Practical Applications
There are several applications that require new theoretical approaches and new methods of modeling. These include the age crime curve, the propensity-sanctioning dilemma, and the prediction problem. By using a bivariate probit model of propensity, sanctioning, and crime with multiple time varying covariates, it is possible to solve these complex problems.

The Age Crime Curve Puzzle
Application #1: The Age Crime Curve Puzzle
One of the enduring puzzles in criminology is the age crime curve. why does crime start at near zero in childhood, rise to a peak in late adolescence, and then drop to near zero in old age? The solution to this problem requires a new theory and new methods.

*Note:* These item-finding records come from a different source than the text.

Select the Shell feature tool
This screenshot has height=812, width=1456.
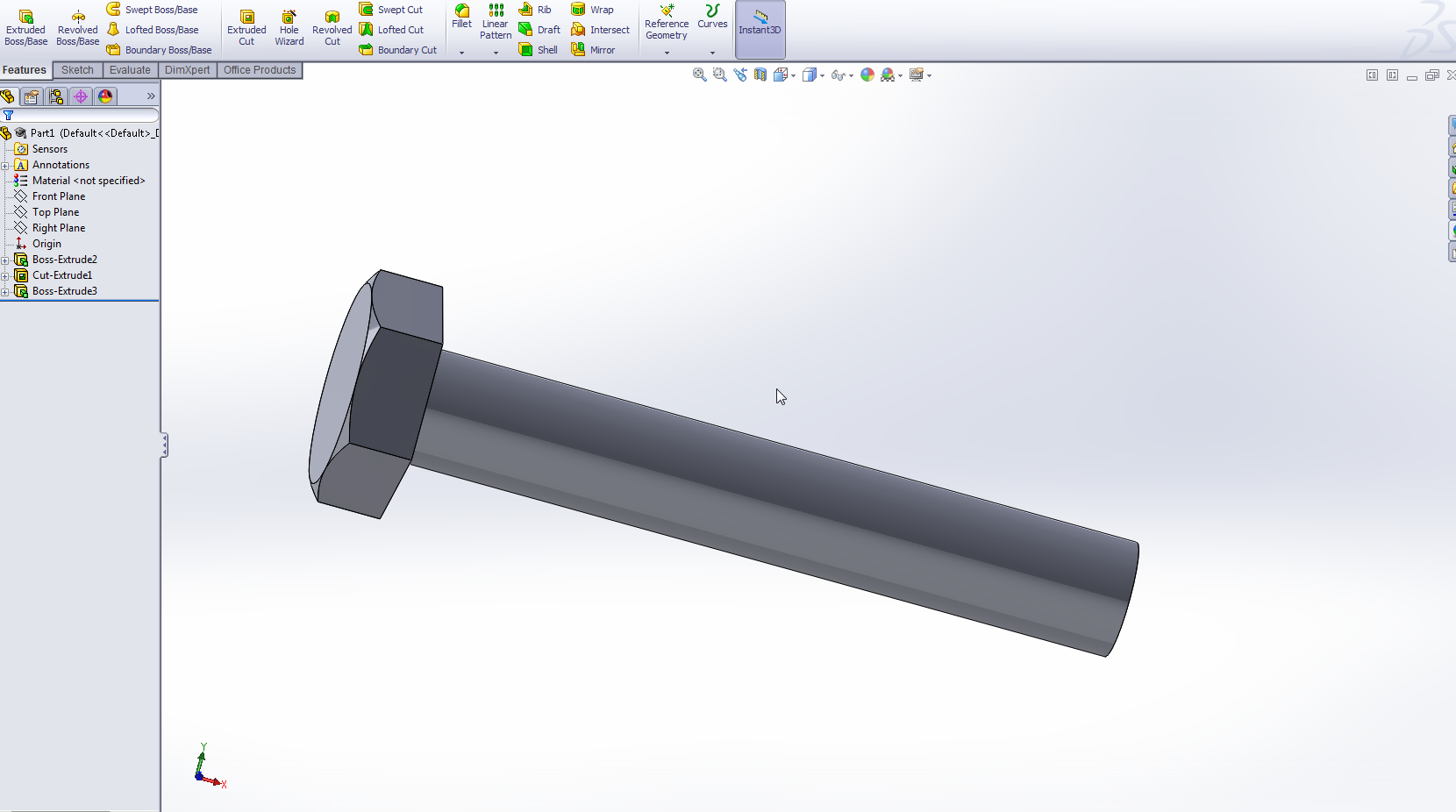click(x=538, y=49)
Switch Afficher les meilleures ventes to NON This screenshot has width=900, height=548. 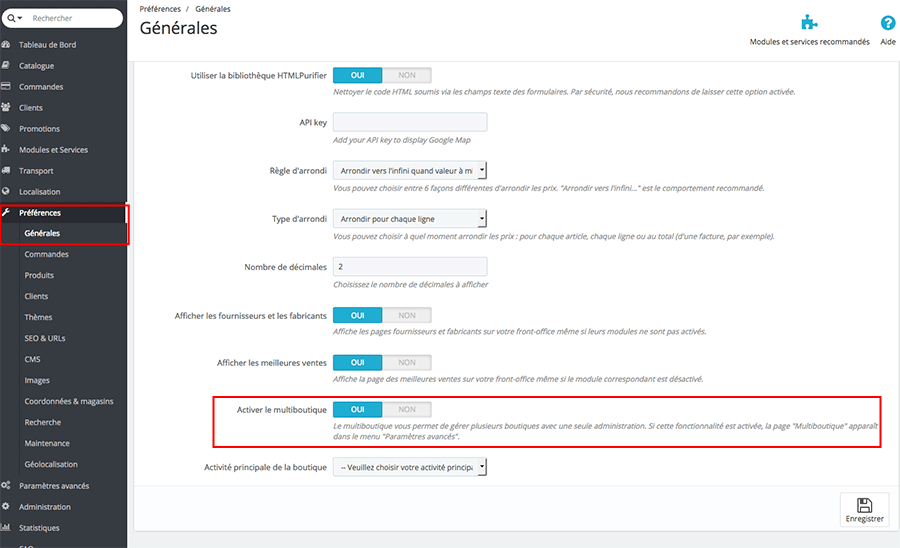tap(407, 362)
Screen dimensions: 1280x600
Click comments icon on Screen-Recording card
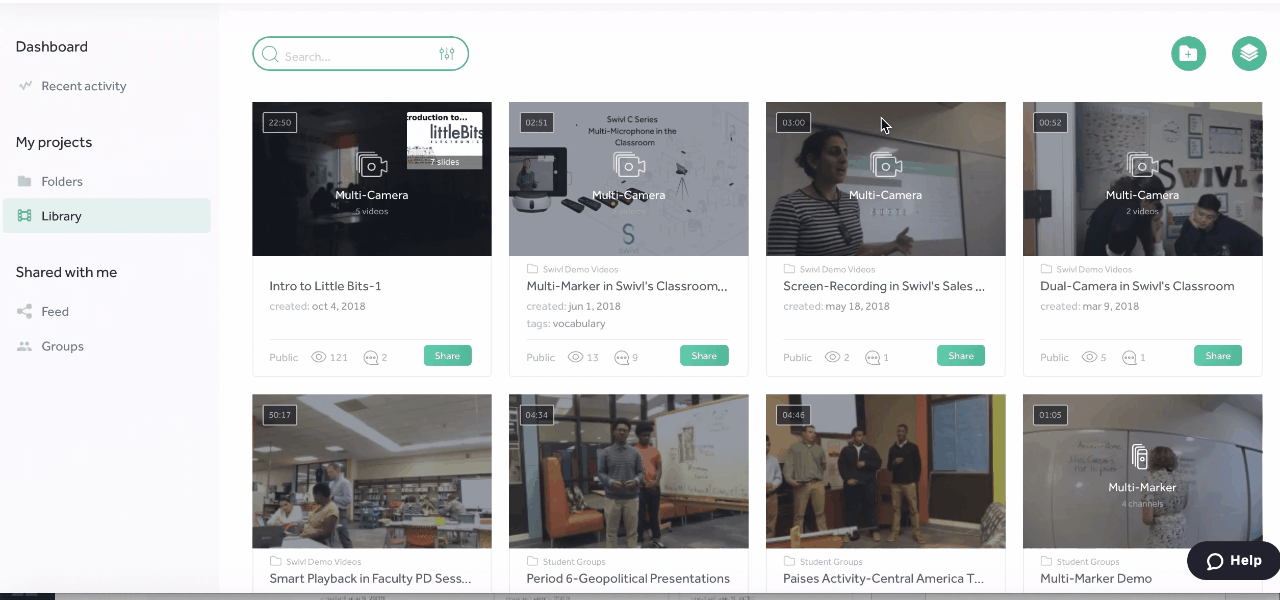[x=873, y=357]
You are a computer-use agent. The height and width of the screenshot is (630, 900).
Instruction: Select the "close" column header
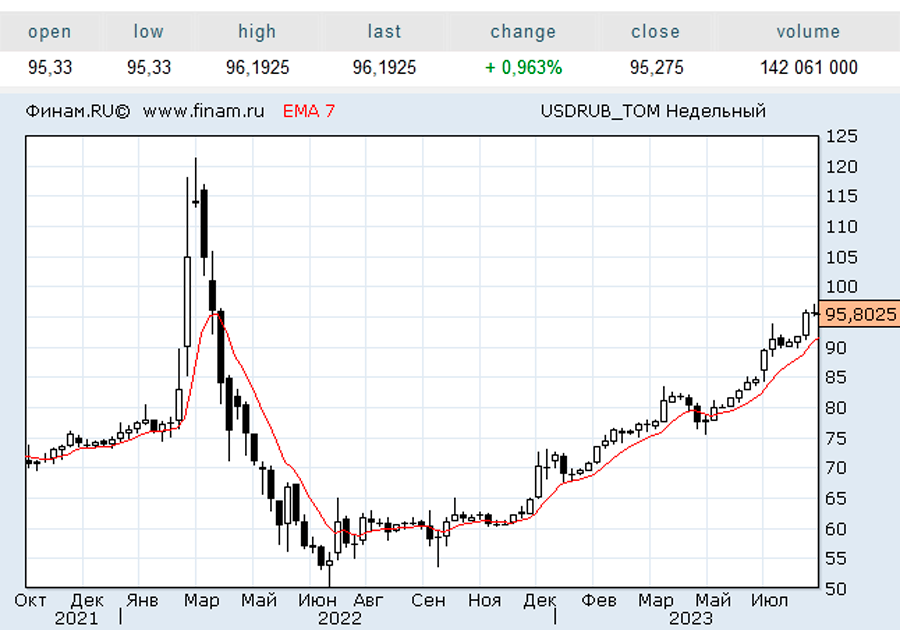point(655,32)

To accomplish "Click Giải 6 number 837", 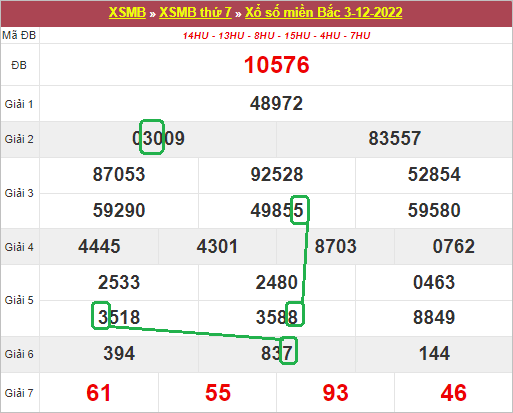I will (277, 353).
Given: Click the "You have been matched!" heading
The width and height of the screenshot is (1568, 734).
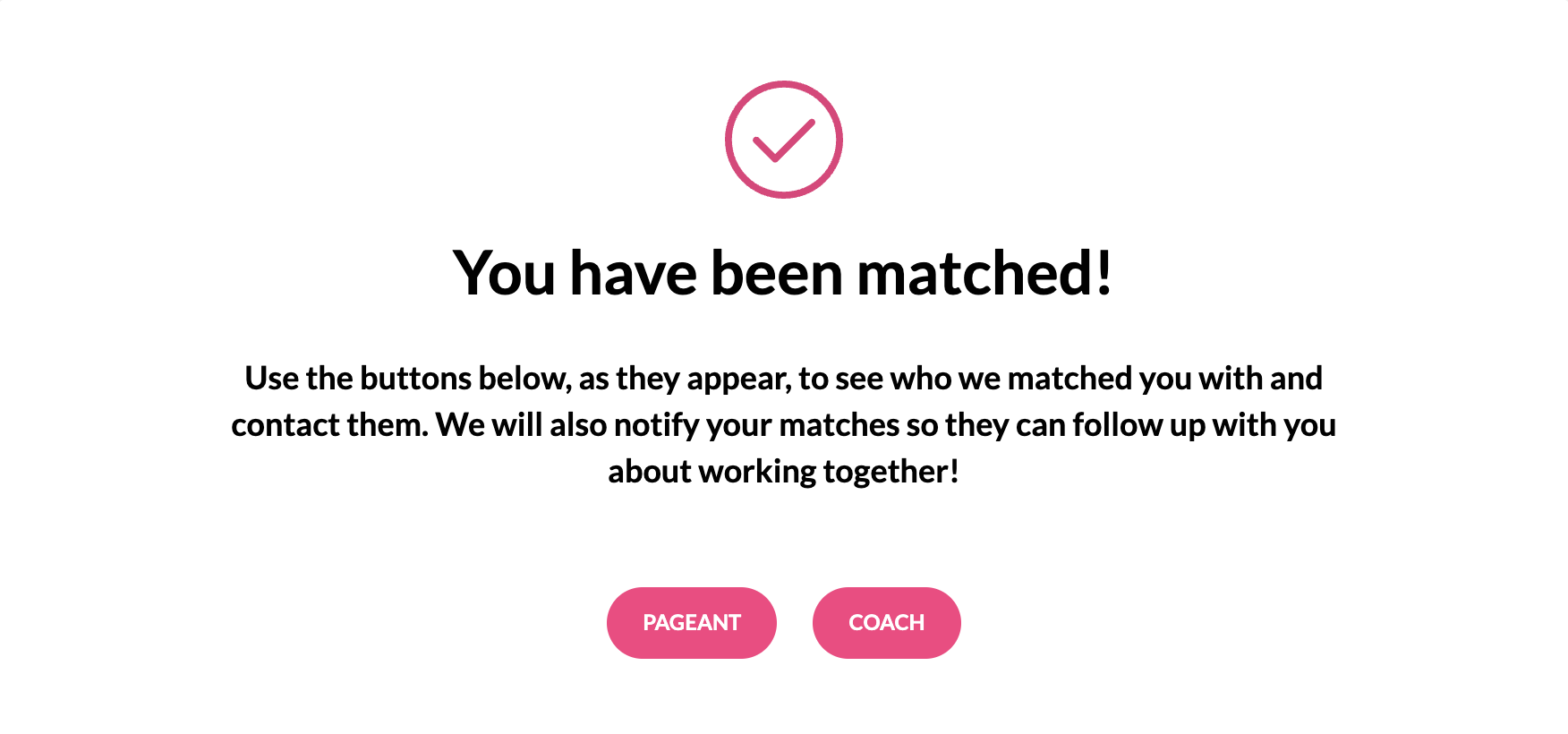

The Propensity-Sanctioning Dilemma
Application #2: The Propensity-Sanctioning Dilemma
Another enduring problem in criminology is the propensity-sanctioning dilemma. How can we sort out the effects of propensity and sanctioning on crime. If either varies, crime changes. By looking at a bivariate probit model, it is possible to make progress in this area. This is an important model for dertermining the effects of imprisonment on crime rates.

The Prediction Problem
Application #3: The Prediction Problem
One of the problems in criminology is the prediction problem. Test-retest correlations of propensity scores are typically above r=.5, often falling in the r=.8 range. However, the best predictors of criminal behavior are limited to an upper range of about r=.4, and often fall in the r=.2 range. How does the apparent stability in traits fit with the apparent instability in behavior? The solution to this dilemma requires an exploration of the state nature of traits.